Sunday, January 31, 2010



Lauren Kate

Luce has always seen these mysterious, threatening shadows and they have always frightened her. As a child she had to visit therapists and was put on anti-psychotic drugs for a time. Even so, she has managed to overcome her problems and excel in school until one horrible night when she was with a boy, a fire broke out, and the boy was killed. Luce cannot remember what happened or whether she was at fault and so she is sent by court order to a reform school. The school, located in her hometown of Savannah, is old and decrepit and many of the students there are strange. Even so, Luce manages to make a couple of friends and she meets someone who takes her breath away. It feels like she has met Daniel before but he denies it and wants to have nothing to do with her. But like a moth to a flame, she is drawn to Daniel, even going to the point of sneaking into the records room to see his school record. Making matters more confusing, another boy, Cam, is interested in her also and she cannot help but find him intriguing. Hanging over everything is a sense of danger and foreboding – something bad is going to happen.

I really enjoyed the characters in this novel. They had depth and were fun to read about. While it was easy to figure out the good vs. bad nature of some characters, others surprised me. The character I was least fond of was Luce – she just spent too much time being clueless and, like Bella with Edward, she was obsessed with Daniel to the point of absurdity. I hope that in the next book, she will be better informed and better able to take care of herself.

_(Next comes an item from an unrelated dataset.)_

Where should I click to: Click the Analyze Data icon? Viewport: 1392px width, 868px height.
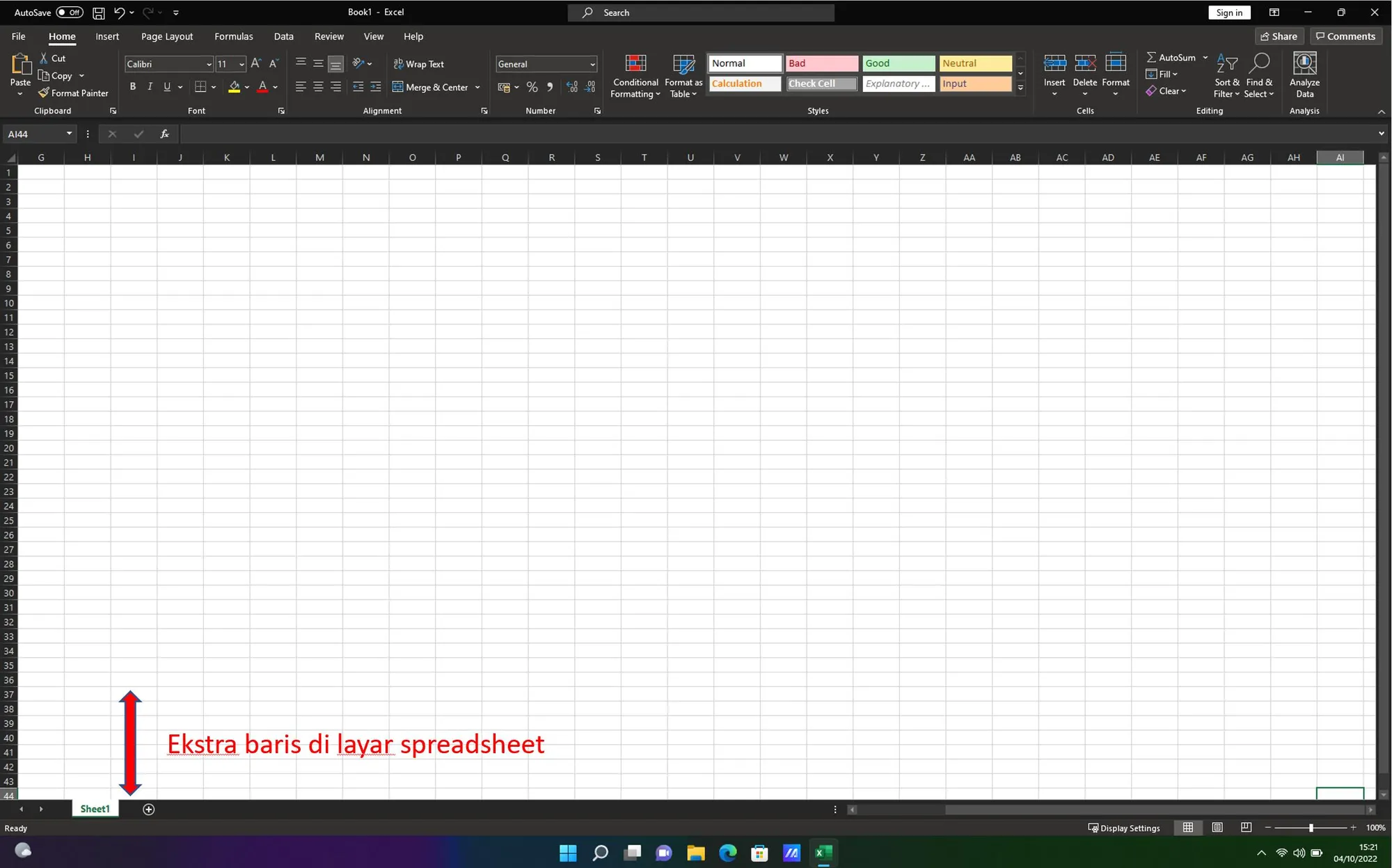pos(1304,65)
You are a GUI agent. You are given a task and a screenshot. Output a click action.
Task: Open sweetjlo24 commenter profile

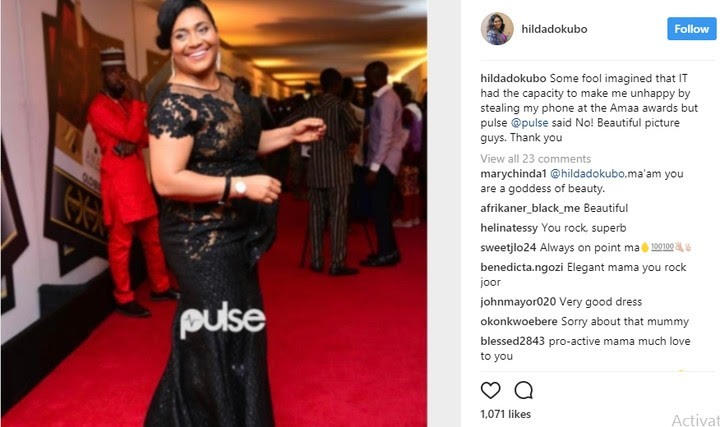point(508,247)
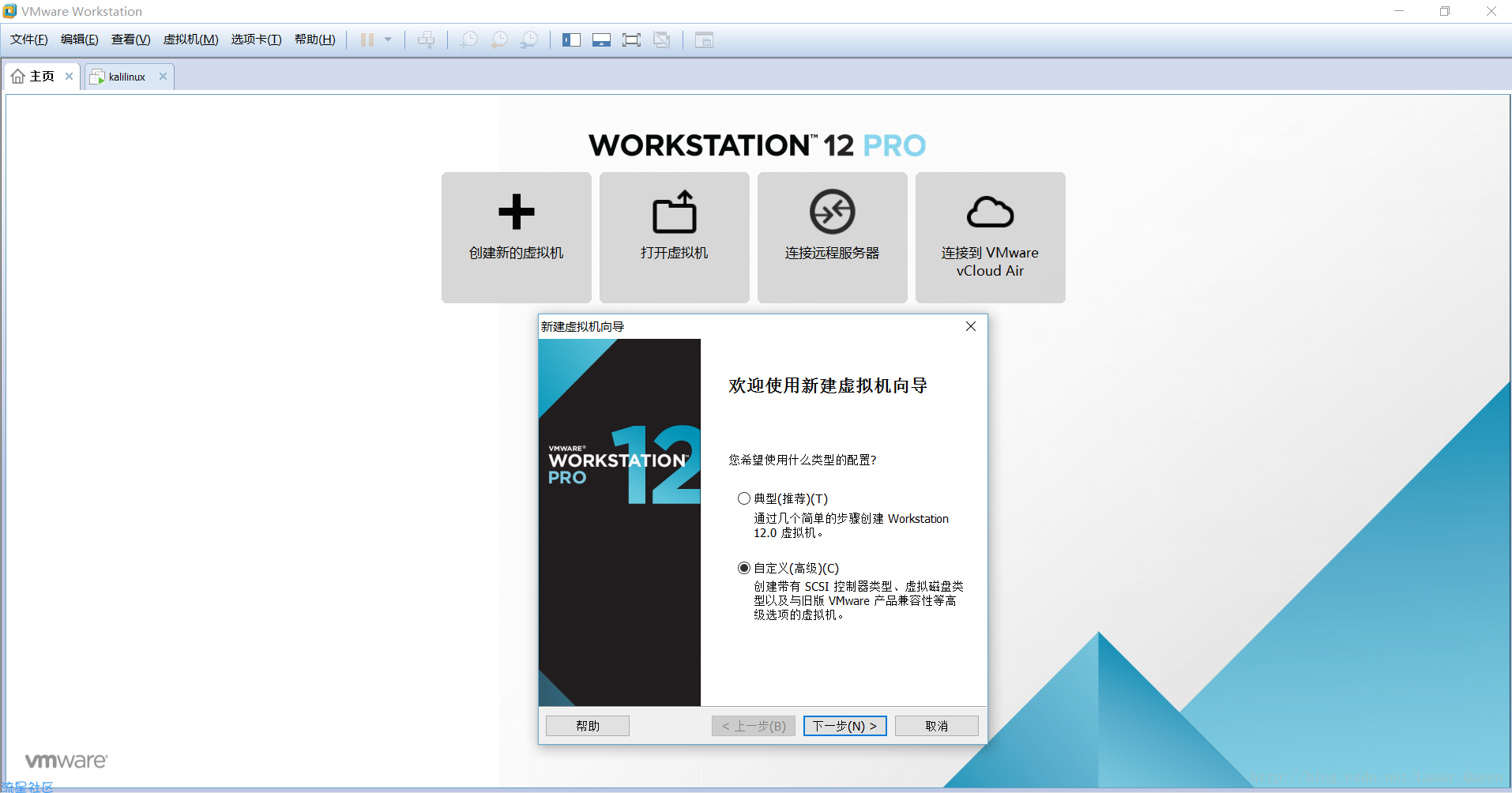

I do have some issues with the book. First of all, for a strict reform school, things were awfully lax. How many reform schools would have girls and guys living across the hall from each other? And how do students not show up for class without getting in all kinds of trouble? These things, among others, really bothered me throughout the book.

While the beginning of the book seemed slow to me, I felt the ending was rushed and therefore the author didn’t have time in the end to really explain what was happening and so I got confused and was left with a lot of questions – questions that hopefully will be answered in the next installment. Because so much went unanswered, I felt the book’s plot was choppy. Like most books of its kind, it had several moments of melodrama, some of which made me want to roll my eyes.

This is an obvious choice for students who loved Twilight and want something along those lines. I think it’s darker than Twilight and so might be more appropriate for an 8th grade to high school audience. Even though Fallen had its flaws, I will read the sequel when it comes out in the fall of 2010.

The copy of the book that I used for this review was borrowed from one of my students.